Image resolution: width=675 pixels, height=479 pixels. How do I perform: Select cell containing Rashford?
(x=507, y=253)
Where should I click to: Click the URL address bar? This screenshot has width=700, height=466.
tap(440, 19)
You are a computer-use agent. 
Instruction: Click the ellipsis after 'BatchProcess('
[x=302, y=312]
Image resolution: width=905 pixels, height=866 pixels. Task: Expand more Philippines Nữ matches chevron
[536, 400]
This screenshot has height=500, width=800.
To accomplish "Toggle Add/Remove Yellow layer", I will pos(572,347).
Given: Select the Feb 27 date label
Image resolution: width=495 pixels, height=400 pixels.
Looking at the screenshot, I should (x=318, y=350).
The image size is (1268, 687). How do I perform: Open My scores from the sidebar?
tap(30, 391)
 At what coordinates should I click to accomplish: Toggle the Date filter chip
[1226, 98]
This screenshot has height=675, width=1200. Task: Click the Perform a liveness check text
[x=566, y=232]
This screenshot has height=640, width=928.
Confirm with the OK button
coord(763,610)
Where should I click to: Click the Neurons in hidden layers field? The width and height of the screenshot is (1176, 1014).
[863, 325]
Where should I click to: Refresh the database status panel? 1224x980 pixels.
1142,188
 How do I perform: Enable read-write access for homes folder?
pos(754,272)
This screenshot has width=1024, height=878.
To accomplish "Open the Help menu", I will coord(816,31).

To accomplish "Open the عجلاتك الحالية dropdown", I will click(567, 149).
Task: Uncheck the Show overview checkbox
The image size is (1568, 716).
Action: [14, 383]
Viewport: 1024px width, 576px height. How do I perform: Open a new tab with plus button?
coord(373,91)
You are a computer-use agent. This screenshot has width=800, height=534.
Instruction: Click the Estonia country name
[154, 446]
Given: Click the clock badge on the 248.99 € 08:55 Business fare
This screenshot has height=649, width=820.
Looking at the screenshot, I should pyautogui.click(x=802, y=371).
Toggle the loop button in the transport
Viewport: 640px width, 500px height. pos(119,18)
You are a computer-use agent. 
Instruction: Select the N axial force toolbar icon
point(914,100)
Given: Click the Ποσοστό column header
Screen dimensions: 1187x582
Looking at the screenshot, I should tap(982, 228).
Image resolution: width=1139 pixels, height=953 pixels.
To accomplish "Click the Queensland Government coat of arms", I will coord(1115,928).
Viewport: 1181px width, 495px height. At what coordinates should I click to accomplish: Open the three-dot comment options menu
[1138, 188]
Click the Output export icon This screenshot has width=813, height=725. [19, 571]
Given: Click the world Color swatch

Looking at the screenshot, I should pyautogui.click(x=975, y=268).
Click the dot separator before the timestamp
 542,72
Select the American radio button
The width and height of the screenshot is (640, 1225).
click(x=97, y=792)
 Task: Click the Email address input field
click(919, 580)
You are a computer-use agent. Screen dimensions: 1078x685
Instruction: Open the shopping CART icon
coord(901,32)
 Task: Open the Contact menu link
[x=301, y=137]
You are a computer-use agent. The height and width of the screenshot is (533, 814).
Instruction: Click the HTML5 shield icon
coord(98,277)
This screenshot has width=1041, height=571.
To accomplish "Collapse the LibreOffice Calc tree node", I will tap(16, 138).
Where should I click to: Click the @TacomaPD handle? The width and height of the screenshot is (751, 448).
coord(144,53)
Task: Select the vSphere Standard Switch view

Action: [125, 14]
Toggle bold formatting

▸ **What you will do**: The data above should be returned in full, exactly as written.

▸ **Task result**:
Image resolution: width=675 pixels, height=479 pixels. How do I perform: Select cell containing Rashford?
(x=507, y=253)
Where should I click to: Click the URL address bar? This screenshot has width=700, height=466.
tap(440, 19)
You are a computer-use agent. 
Instruction: Click the ellipsis after 'BatchProcess('
[x=302, y=312]
Image resolution: width=905 pixels, height=866 pixels. Task: Expand more Philippines Nữ matches chevron
[536, 400]
This screenshot has height=500, width=800.
To accomplish "Toggle Add/Remove Yellow layer", I will pos(572,347).
Given: Select the Feb 27 date label
Image resolution: width=495 pixels, height=400 pixels.
Looking at the screenshot, I should (x=318, y=350).
The image size is (1268, 687). How do I perform: Open My scores from the sidebar?
tap(30, 391)
 At what coordinates should I click to accomplish: Toggle the Date filter chip
[1226, 98]
This screenshot has height=675, width=1200. Task: Click the Perform a liveness check text
[x=566, y=232]
This screenshot has height=640, width=928.
Confirm with the OK button
coord(763,610)
Where should I click to: Click the Neurons in hidden layers field? The width and height of the screenshot is (1176, 1014).
[863, 325]
Where should I click to: Refresh the database status panel? 1224x980 pixels.
1142,188
 How do I perform: Enable read-write access for homes folder?
pos(754,272)
This screenshot has width=1024, height=878.
To accomplish "Open the Help menu", I will coord(816,31).

To accomplish "Open the عجلاتك الحالية dropdown", I will click(567, 149).
Task: Uncheck the Show overview checkbox
The image size is (1568, 716).
Action: [14, 383]
Viewport: 1024px width, 576px height. How do I perform: Open a new tab with plus button?
coord(373,91)
You are a computer-use agent. This screenshot has width=800, height=534.
Instruction: Click the Estonia country name
[154, 446]
Given: Click the clock badge on the 248.99 € 08:55 Business fare
This screenshot has height=649, width=820.
Looking at the screenshot, I should pyautogui.click(x=802, y=371).
Toggle the loop button in the transport
Viewport: 640px width, 500px height. pos(119,18)
You are a computer-use agent. 
Instruction: Select the N axial force toolbar icon
point(914,100)
Given: Click the Ποσοστό column header
Screen dimensions: 1187x582
Looking at the screenshot, I should tap(982, 228).
Image resolution: width=1139 pixels, height=953 pixels.
To accomplish "Click the Queensland Government coat of arms", I will coord(1115,928).
Viewport: 1181px width, 495px height. At what coordinates should I click to accomplish: Open the three-dot comment options menu
[1138, 188]
Click the Output export icon This screenshot has width=813, height=725. [19, 571]
Given: Click the world Color swatch

Looking at the screenshot, I should pyautogui.click(x=975, y=268).
Click the dot separator before the timestamp
 542,72
Select the American radio button
The width and height of the screenshot is (640, 1225).
click(x=97, y=792)
 Task: Click the Email address input field
click(919, 580)
You are a computer-use agent. Screen dimensions: 1078x685
Instruction: Open the shopping CART icon
coord(901,32)
 Task: Open the Contact menu link
[x=301, y=137]
You are a computer-use agent. The height and width of the screenshot is (533, 814).
Instruction: Click the HTML5 shield icon
coord(98,277)
This screenshot has width=1041, height=571.
To accomplish "Collapse the LibreOffice Calc tree node", I will tap(16, 138).
Where should I click to: Click the @TacomaPD handle? The width and height of the screenshot is (751, 448).
coord(144,53)
Task: Select the vSphere Standard Switch view

Action: [125, 14]
Toggle bold formatting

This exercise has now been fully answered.